The bride's parents may include the 嫁妝 gaa jòng (bride's dowry) (jiàzhuāng) along with the reciprocal gifts on the day of betrothal, or may present the bride's dowry separately a few days before the wedding ceremony. Chinese dowries typically include:

- bedding (e.g. pillows, bolsters, comforter set, blankets, bed sheets)
- new clothing for the bride, delivered in a suitcase (in the past, wardrobes or wooden wedding chests were used)
- tea set for the wedding tea ceremony
- a tub filled with baby items (子孙桶, which may include a baby bathtub, baby potty, washbasin, tumblers, toothpaste and toothbrush, mirror, comb, etc.)
- two pairs of red wooden clogs, wedding slippers or bedroom slippers
- a sewing basket (with even numbered rolls of colourful thread, needles, pincushion, scissors, and sewing wax with auspicious words on it)
- gold jewellery given by bride's parents

==Installation of the bridal bed==
Another ritual is the installation of the bridal bed (安床, ān chuáng). At an auspicious date and time, a woman of good fortune installs the bridal bed in the bridal room. New red or pink bedsheets are used and a plate of dried longans, lotus seeds, red dates, persimmons, sprig of pomegranate leaves together with two red packets are placed on the bed. A pair of bedside lamps (子孙灯) is lit to symbolize the addition of sons to the family.

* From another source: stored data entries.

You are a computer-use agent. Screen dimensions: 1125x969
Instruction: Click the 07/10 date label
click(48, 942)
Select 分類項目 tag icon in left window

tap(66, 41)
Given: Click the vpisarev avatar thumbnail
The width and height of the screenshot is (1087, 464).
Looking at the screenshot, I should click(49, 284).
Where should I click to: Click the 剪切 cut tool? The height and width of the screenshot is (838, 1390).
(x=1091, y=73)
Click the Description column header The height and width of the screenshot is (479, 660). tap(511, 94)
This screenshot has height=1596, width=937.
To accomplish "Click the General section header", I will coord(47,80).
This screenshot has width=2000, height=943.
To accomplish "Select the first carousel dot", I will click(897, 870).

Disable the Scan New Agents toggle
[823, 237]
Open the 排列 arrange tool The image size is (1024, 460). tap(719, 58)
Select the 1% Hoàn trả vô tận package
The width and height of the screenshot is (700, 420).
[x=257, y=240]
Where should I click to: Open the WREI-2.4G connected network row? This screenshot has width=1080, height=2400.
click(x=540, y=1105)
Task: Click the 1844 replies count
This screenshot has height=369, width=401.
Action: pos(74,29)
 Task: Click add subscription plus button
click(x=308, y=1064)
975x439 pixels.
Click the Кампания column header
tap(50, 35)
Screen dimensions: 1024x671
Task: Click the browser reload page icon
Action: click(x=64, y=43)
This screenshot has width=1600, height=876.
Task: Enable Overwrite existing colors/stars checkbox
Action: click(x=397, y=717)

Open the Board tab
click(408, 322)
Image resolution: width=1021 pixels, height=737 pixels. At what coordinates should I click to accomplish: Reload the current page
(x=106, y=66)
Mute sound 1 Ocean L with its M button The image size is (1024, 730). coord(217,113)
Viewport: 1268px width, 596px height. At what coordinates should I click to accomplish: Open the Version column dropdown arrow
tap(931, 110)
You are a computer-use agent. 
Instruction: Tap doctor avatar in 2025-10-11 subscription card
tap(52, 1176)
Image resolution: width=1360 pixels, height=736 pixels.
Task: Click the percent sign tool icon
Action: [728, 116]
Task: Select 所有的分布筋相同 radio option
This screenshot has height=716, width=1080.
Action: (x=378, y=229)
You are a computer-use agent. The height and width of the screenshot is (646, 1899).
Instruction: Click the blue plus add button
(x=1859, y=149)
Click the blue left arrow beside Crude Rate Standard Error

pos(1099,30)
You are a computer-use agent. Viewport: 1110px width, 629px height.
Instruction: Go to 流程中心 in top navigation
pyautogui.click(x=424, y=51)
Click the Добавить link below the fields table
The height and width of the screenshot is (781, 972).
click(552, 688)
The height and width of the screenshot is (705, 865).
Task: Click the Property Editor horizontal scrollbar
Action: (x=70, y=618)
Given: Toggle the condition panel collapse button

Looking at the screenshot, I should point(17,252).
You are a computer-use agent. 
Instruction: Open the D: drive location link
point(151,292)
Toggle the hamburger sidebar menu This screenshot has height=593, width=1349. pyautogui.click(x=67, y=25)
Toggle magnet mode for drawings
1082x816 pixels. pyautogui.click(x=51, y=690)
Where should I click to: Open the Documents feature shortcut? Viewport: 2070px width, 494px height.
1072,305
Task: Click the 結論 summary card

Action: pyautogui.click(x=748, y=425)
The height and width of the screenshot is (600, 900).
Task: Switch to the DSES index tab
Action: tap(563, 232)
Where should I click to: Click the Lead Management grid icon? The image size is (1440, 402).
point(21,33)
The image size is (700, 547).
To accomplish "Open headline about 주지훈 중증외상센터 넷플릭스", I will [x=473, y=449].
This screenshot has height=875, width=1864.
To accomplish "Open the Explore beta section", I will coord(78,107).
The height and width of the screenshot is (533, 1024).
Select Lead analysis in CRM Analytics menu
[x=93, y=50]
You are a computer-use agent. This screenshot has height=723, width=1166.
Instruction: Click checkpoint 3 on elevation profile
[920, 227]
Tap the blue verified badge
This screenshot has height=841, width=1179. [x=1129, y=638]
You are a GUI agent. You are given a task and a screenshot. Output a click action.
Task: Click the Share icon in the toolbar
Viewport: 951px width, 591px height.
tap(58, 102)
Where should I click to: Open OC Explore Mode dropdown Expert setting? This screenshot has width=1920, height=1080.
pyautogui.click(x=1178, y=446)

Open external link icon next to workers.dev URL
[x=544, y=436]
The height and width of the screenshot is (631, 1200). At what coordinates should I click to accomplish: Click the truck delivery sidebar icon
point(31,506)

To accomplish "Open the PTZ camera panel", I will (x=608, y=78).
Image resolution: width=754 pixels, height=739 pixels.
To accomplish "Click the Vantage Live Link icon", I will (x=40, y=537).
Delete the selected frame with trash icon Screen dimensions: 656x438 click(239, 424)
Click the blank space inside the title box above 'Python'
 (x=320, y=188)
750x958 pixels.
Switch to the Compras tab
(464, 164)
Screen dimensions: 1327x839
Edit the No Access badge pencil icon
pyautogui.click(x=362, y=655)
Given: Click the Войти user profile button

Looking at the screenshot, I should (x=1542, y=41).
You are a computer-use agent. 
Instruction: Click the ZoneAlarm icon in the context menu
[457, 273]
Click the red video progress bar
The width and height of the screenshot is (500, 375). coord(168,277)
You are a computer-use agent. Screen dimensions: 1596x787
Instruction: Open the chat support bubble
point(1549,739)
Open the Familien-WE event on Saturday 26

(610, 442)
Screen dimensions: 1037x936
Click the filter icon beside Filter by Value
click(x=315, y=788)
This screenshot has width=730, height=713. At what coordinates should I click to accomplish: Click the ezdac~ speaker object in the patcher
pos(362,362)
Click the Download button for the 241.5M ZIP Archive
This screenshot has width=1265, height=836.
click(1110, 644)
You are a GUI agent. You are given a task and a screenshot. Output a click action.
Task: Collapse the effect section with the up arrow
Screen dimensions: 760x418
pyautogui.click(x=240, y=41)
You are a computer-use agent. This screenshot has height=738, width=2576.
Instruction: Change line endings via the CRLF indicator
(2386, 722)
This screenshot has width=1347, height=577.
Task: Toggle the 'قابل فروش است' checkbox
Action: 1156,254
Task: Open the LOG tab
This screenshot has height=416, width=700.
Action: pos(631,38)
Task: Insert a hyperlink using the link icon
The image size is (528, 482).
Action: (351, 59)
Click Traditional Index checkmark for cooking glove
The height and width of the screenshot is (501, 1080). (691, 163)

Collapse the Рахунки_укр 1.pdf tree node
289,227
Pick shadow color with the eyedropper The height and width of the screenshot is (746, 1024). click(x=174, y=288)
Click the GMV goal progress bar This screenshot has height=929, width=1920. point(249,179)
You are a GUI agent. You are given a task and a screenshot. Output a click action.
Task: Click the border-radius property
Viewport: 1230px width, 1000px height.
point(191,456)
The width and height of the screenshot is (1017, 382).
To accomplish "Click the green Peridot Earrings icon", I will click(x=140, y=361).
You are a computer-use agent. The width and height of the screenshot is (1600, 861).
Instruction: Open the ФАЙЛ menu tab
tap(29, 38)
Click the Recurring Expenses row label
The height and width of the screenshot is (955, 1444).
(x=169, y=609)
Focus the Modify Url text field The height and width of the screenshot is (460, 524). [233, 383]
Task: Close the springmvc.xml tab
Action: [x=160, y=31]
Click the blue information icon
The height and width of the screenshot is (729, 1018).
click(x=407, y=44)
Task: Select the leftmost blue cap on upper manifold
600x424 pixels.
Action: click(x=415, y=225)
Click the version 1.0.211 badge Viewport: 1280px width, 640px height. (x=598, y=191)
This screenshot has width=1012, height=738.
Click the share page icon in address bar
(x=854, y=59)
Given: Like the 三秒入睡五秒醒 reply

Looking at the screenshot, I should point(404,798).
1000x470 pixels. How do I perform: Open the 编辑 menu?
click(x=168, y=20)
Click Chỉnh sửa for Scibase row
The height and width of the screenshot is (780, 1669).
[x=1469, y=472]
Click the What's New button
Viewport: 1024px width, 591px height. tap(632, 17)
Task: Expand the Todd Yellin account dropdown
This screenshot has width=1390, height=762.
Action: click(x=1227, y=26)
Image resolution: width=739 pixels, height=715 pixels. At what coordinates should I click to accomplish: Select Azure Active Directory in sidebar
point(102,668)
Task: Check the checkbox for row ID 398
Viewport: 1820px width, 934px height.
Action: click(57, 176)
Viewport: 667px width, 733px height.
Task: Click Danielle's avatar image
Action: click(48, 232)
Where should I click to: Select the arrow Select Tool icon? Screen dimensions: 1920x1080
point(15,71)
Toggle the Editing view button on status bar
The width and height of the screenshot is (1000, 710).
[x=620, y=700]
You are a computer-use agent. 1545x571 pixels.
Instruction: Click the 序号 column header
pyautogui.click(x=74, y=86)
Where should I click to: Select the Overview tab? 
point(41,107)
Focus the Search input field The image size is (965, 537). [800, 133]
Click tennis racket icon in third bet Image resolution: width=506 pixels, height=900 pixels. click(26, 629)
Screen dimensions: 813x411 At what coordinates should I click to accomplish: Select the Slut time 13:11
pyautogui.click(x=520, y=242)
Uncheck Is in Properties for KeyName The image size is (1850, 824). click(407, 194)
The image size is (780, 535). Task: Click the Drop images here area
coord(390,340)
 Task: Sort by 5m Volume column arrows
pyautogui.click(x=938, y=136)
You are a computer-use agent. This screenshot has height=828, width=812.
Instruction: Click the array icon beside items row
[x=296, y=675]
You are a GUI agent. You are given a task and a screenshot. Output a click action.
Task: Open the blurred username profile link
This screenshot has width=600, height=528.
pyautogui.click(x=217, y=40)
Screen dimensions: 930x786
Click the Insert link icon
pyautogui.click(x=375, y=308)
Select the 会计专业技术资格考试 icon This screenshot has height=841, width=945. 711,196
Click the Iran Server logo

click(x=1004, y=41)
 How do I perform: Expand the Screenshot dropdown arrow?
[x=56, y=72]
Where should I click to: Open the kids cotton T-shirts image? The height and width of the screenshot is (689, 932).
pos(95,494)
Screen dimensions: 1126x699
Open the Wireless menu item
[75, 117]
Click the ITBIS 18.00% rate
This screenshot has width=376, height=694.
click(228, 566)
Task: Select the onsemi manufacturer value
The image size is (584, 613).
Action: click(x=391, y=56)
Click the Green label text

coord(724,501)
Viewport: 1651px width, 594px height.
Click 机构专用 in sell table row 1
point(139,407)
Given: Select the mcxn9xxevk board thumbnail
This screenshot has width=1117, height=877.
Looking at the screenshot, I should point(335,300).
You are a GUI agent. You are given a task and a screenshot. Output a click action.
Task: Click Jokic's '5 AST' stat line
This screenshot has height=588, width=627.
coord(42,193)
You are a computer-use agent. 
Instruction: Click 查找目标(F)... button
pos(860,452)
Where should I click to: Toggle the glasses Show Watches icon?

==Hair combing ceremony ==
A hair combing ceremony (梳頭, sò tàuh) is also conducted on the eve of the wedding. After showering with water infused with pomelo or pomegranate leaves, the bride and groom change into a new set of clothing and shoes. Attending female family members bless them aloud as they sit in front of an open window with the visible moon or in front of the mirror.

The four blessings are:

- 一梳、梳到尾、 (yàt sò sò dou méih) (with the first combing, be blessed to be together to the end,)
- 二梳、百年好合、 (yih sò baak nìhn hóu hahp) (with the second combing, be blessed with a hundred years of harmony in marriage,)
- 三梳、子孫滿堂、 (sàam sò jí syùn múhn tòhng) (with the third combing, be blessed with a houseful of children and grandchildren)
- 四梳、白發齊眉、 (sei sò baahk faat chàih mèih) (with the fourth combing, be blessed with longevity)

A sweet dessert soup containing pink glutinous-rice spherical dumplings called tòng yùhn is served after the hair combing ceremony to wish the couple a complete and sweet marriage.

==Chinese wedding decorations==
Decorations with the double happiness symbol will be placed on all wedding items such as the betrothal gifts, dowry, the couple's toiletries and cosmetics. The bridal room furniture, especially the mirror and cupboards, will also be decorated with double joy or other wedding paper cutouts such as pairs of mandarin ducks, dragon and phoenix, etc. Similar red wedding paper cutouts will also be put up on the main door, bridal room door and generally around the house.

A red banner (红彩帘) will be hung across the front doors of the two household to announce the joyous event.

Even overseas Chinese, such as in Singapore, who marry will also apply the same double happiness decorations and customs as in China. Chinese couples in multi-racial countries like Singapore may also retain their own Cantonese, Teochew, Hokkien, and other traditions depending on their origin and Chinese language spoken.